Two weeks after the worst food scare since BSE, it appears Premier Foods will not be penalized by the the Food Standards Agency (FSA). However Britain's other FSA might not agree.
The Financial Services Authority has written to Premier demanding an account of events leading up to the processed food giant's warning that hundreds of popular products had possibly been contaminated by a banned carcinogenic dye, Sudan 1, found in some of their products.
Premier's announcement prompted consumers to dump their Pot Noodles and ready meals, but it initiated a panic of share-dumping that swiped almost 3 per cent off the £700 million company's market value.
The City watchdog is concerned that there was an undue delay in disclosing the news to shareholders. Premier publicly announced the problem on 18 February, 11 days after it became aware there was a problem. but had already alerted suppliers and customers, including the big supermarkets, days earlier;
The FSA must ensure no-one with prior knowledge could have used the crisis to advantage by selling Premier's shares at a preliminary stage The regulator has begun examining a surge in share trades in the days leading up to 18 February.
Premier, which was floated successfully by private equity firm Hicks Muse just last year,could be embarrassed by any disclosures of illegality.

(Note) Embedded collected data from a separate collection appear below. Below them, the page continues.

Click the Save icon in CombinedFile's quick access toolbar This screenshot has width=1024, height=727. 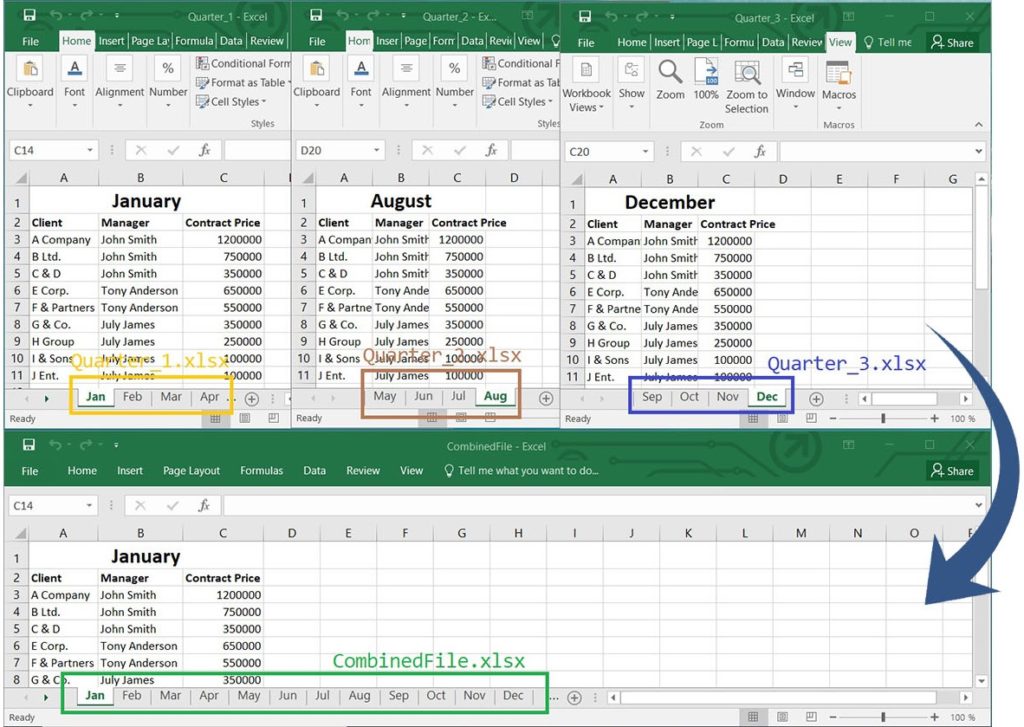coord(28,444)
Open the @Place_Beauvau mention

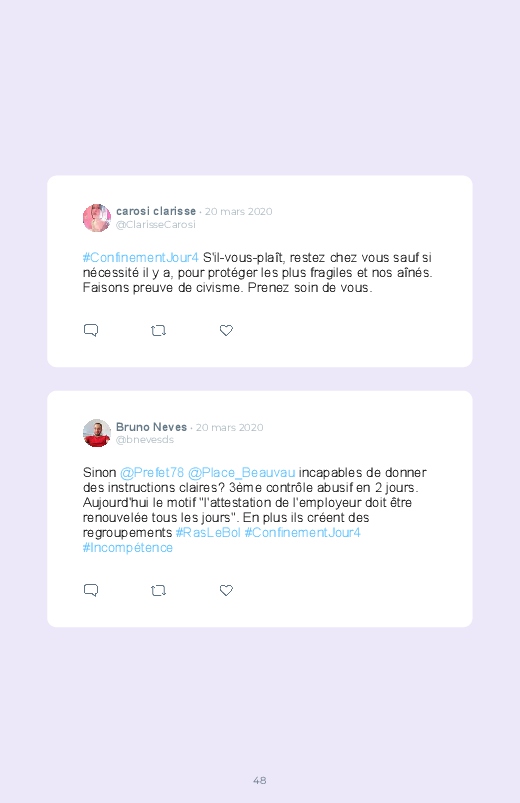(241, 472)
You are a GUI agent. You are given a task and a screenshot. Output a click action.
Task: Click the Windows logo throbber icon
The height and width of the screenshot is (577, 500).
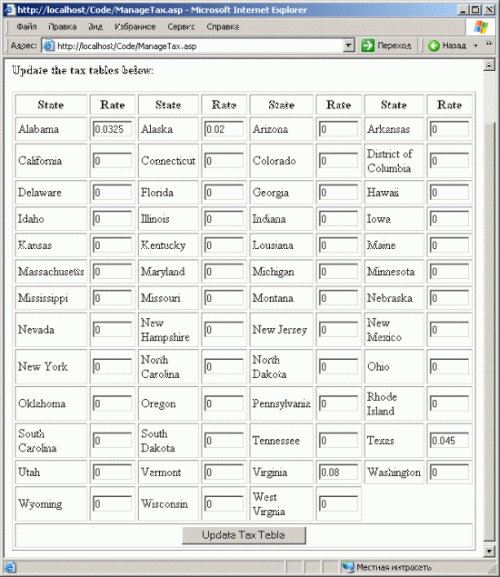(x=481, y=26)
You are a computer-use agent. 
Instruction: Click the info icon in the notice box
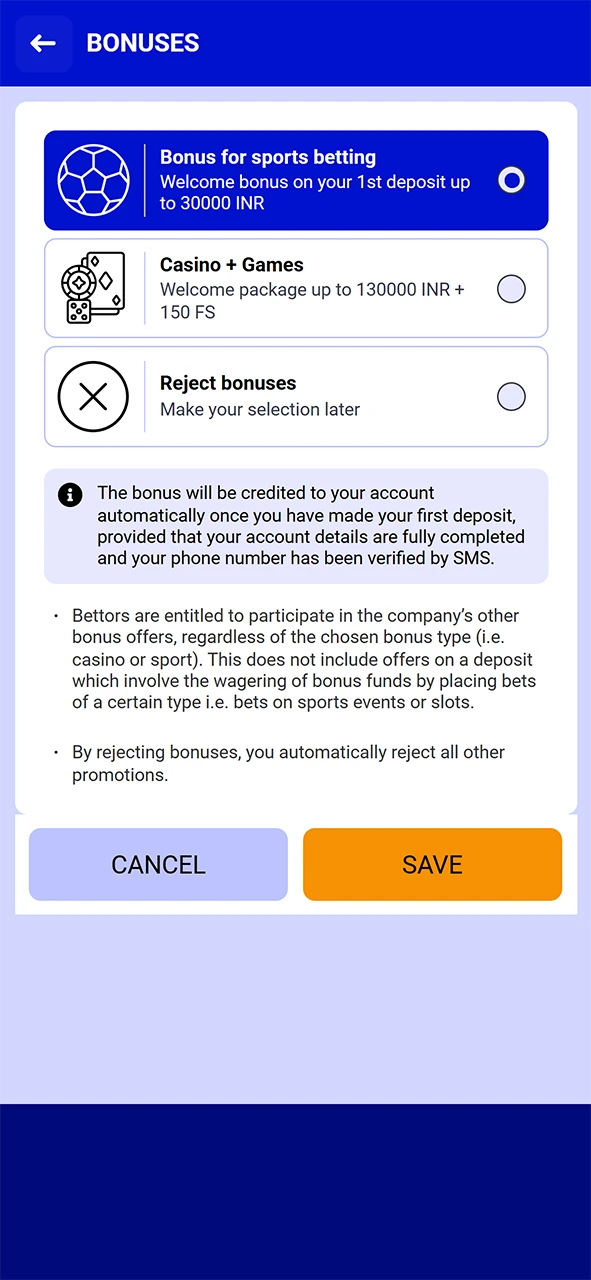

Premier might argue its actions in delaying the revelations were scrupulous regarding its obligations to alert health officials and that it tried to avoid needless damage to the food industry in general until the extent of the contamination was established.By giving supermarkets an early warning it enabled them to clear their shelves as quickly as possible.
The FSA's role is to protect shareholders, rather than the food industry's public image, and this controversy might well put it on a collision course with its namesake. If this happens expect even more confusion and muck slinging from both parties.